STEM-focused high schools are important because they constitute the first U.S. science and mathematics reform that requires whole-school transformation rather than tinkering with peripheral components of an outmoded educational system or serving just a small, select segment of the public school population. The advent of ISHSs is exciting because they not only provide access to students underserved by the current education system but also find ways to support these students in ways that traditional schools often do not. High school students need not just a rigorous course of study to prepare them for college majors but also meaningful encounters with the world of work that can reveal the range of possibilities open to them. They need a clear view of college pathways and how to navigate them, including financial aid. They need firsthand experiences with research and opportunities to interact with professionals in order to develop skills, confidence and social capital. Equally important, the U.S. and other countries need such changes in their systems of education to make opportunities more widely available to all, and change notions about who “does” STEM. In this way we can help solve the twin problems of increasing the number of qualified professionals while shrinking the social mobility and income gaps that threaten to upend our economies and the nature of our social systems.

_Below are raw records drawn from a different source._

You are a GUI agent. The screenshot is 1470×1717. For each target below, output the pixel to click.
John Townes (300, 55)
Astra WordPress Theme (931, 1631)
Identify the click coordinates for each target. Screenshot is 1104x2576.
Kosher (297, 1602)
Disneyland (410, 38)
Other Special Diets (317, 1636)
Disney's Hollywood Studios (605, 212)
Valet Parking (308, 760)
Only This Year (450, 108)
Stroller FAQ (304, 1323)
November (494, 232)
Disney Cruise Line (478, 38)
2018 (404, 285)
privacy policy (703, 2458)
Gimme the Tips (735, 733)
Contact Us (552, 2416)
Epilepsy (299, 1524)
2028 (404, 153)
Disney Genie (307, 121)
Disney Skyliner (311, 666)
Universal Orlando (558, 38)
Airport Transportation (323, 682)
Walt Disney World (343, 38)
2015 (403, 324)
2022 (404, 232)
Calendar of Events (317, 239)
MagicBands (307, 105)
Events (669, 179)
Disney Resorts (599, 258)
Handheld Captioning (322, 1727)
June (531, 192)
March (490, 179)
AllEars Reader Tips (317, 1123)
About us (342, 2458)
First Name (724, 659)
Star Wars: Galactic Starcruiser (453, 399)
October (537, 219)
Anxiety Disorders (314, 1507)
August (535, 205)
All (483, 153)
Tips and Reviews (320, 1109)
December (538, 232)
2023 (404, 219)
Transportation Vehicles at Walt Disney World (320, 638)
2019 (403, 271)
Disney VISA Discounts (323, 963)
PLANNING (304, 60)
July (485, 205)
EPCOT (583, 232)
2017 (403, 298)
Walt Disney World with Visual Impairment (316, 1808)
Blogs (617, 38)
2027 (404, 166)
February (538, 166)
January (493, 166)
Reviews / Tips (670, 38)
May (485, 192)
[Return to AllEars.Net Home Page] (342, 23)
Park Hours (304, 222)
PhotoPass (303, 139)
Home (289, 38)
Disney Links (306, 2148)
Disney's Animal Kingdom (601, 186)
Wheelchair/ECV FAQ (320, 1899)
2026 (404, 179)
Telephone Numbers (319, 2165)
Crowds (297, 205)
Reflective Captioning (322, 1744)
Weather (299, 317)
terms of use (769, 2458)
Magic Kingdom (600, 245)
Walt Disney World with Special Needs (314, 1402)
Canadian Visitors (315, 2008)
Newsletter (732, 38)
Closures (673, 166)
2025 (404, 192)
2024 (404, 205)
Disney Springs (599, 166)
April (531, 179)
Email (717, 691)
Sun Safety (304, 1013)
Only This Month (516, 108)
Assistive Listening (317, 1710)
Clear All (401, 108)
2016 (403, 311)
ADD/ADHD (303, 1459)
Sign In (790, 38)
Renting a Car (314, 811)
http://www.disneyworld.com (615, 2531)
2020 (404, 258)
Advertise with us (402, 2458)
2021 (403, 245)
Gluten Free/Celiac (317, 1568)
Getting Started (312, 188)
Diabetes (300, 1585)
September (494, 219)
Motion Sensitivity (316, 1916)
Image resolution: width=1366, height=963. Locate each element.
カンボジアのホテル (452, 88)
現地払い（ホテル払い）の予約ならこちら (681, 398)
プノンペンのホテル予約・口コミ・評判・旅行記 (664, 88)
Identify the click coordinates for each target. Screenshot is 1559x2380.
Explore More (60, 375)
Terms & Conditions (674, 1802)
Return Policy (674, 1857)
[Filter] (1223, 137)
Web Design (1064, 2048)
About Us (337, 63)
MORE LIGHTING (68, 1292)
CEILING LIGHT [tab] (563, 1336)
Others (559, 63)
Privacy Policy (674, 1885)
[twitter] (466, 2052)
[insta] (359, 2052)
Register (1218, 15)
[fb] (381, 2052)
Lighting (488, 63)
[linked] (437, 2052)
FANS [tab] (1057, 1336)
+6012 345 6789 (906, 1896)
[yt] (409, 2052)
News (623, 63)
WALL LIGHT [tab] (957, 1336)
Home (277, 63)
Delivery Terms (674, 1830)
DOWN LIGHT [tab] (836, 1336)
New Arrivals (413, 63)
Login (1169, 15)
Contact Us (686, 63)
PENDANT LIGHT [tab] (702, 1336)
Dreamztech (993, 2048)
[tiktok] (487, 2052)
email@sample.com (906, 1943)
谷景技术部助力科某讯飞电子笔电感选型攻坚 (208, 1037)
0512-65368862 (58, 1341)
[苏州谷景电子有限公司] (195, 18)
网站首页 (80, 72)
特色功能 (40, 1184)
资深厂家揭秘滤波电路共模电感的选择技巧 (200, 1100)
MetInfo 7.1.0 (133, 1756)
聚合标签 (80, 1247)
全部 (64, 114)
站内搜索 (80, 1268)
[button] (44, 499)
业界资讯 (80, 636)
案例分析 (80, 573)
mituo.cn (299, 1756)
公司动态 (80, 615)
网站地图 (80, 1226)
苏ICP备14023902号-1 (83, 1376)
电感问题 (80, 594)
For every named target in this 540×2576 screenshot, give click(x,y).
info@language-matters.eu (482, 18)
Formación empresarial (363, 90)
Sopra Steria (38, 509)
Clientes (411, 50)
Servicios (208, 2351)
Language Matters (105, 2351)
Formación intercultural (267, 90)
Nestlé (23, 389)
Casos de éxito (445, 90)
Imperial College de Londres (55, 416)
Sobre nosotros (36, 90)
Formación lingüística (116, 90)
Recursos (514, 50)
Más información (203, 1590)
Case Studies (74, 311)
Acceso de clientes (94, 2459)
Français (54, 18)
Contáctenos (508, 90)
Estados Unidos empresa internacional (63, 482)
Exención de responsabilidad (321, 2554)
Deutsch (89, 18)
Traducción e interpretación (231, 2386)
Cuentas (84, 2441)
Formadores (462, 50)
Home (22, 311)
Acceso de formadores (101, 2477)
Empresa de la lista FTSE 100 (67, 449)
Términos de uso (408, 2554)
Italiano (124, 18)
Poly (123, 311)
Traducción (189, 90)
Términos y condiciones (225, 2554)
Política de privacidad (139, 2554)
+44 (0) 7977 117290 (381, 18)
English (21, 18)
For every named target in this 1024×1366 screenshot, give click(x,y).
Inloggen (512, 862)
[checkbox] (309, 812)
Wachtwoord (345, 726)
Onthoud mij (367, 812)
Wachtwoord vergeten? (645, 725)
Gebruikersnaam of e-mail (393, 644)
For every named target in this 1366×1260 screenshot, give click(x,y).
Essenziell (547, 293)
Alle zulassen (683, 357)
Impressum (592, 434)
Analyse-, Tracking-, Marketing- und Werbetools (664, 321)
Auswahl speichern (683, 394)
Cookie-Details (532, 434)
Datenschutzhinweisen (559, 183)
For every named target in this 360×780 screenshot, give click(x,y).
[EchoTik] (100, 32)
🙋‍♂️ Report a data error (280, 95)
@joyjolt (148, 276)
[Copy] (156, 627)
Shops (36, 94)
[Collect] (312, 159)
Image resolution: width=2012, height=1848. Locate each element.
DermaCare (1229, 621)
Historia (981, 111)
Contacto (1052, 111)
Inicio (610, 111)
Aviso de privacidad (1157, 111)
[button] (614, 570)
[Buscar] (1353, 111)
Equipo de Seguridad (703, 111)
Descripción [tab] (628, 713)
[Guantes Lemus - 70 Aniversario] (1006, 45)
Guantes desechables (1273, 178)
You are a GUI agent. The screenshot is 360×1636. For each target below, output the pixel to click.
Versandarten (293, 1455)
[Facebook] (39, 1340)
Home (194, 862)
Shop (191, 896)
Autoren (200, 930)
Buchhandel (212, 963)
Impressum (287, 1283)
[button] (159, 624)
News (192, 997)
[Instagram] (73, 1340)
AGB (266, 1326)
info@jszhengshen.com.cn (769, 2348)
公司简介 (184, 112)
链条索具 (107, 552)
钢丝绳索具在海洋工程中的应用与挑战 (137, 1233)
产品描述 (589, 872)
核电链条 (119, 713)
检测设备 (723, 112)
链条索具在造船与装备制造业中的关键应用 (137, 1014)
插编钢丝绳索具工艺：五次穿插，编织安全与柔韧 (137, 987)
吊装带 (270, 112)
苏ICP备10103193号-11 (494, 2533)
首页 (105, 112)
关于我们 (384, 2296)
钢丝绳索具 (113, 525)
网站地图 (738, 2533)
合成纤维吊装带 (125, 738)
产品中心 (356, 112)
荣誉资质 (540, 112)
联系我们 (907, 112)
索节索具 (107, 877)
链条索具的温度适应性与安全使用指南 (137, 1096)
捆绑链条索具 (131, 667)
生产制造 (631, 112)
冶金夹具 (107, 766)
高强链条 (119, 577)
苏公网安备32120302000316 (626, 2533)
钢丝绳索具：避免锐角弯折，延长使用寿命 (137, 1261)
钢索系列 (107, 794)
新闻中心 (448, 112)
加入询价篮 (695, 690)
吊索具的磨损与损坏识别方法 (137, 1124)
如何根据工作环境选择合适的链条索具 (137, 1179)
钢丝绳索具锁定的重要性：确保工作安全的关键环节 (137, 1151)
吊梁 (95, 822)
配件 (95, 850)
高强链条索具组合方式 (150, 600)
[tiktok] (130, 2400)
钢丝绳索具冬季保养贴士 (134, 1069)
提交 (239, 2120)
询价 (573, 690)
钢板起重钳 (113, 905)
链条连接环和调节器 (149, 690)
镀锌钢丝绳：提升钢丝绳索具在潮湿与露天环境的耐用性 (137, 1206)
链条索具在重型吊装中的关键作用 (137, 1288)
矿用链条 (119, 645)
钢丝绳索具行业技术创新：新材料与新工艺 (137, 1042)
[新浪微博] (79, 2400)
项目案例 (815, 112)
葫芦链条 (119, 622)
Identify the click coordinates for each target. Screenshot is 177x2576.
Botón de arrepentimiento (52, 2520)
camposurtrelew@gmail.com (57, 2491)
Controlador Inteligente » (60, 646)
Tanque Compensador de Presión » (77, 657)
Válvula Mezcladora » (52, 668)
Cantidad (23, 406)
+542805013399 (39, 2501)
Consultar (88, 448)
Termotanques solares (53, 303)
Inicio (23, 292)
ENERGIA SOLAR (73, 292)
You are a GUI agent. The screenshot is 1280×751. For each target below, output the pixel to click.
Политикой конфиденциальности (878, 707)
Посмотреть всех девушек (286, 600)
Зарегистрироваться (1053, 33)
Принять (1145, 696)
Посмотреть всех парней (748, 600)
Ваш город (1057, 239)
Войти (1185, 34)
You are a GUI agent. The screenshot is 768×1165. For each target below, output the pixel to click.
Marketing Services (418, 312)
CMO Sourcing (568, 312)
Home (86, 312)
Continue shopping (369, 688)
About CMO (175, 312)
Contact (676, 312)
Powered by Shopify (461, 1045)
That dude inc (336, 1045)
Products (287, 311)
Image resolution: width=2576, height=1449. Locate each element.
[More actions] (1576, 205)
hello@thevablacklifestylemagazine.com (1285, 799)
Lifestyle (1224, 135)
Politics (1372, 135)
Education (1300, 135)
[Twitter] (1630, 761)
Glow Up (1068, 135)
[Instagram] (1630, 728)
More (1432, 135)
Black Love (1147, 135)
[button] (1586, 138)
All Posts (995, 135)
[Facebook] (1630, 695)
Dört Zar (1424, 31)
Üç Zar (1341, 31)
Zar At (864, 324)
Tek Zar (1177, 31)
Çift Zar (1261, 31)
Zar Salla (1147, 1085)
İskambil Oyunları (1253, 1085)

Exemplar STEM High Schools included in The George Washington University study:

  • Manor New Technology High School; Manor, Texas
  • Wayne School of Engineering; Goldsboro, N.C.
  • Dozier–Libbey Medical High School; Antioch, Calif.
  • Denver School of Science and Technology: Stapleton High School; Denver
  • Urban Science Academy; West Roxbury, Mass.
  • Metro Early College High School; Columbus, Ohio
  • The Gary and Jerri-Ann Jacobs High Tech High; San Diego
  • Chicago High School for Agricultural Sciences; Chicago

Sharon J. Lynch is a professor of curriculum and pedagogy at The George Washington University Graduate School of Education and Human Development.